Hill led me down a winding staircase, typical of homes in the hills, and I felt I was wandering beneath the earth into a small, dark chamber. The room he led me to was crowded with shelves and was so tight we had to angle and sidestep our way around before arriving at an area where there was space to stand and furniture in which to sit. The shelves didn’t contain many books, I noticed. The few that were there were balanced against dozens of trophies and plaques. At a glance, the books were professional manuals and black nationalist tomes, while the memorabilia celebrated graduations, certifications, and administrations.
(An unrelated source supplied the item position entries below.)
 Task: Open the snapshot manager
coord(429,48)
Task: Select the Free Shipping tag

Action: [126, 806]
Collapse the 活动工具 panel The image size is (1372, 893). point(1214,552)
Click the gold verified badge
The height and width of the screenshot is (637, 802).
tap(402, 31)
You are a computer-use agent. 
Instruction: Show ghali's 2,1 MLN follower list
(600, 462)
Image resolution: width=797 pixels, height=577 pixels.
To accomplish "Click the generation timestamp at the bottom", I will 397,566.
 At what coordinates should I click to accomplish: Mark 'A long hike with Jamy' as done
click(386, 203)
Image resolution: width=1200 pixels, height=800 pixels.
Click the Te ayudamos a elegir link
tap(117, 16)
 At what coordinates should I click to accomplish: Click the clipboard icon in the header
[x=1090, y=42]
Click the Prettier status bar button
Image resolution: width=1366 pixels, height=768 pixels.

There was a framed photograph of Hill shaking hands with Bush 43. Something, maybe a signature, was scrawled across the front.
Hill sat down on a large leather chair and motioned me to an office chair nearby.
“We gotta lynch Thug Life on every oak tree in Oaktown!” he thundered. There would be no small talk, I ascertained. “We’re making inroads, with President Bush’s emphasis on faith-based living and institutions, and the charters breaking up the bad public schools and the bloodsucking teacher unions. Once we get what Malcolm called them foxy white liberals outta office, we’ll be on our way to real change. Anyway,” he said, suddenly breaking from the rhetorical mode, “Shaun Sobrante was a political expedient.”